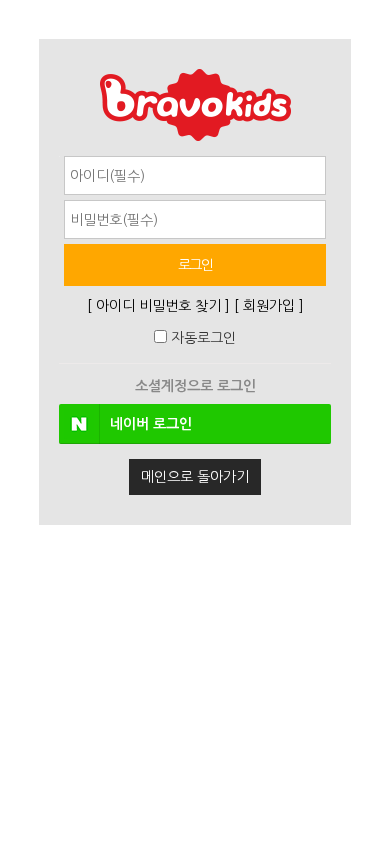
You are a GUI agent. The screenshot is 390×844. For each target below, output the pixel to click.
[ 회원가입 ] (269, 306)
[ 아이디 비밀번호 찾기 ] (158, 306)
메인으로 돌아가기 (195, 477)
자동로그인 (203, 338)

────────────────────

**REQUIRED ACTION**
Write the entries out again word for word. Omit all pictures from them.

**RESPONSE FOR THIS EXERCISE**
You are a GUI agent. The screenshot is 390×844. For each target below, output the pixel to click.
[ 회원가입 ] (269, 306)
[ 아이디 비밀번호 찾기 ] (158, 306)
메인으로 돌아가기 (195, 477)
자동로그인 (203, 338)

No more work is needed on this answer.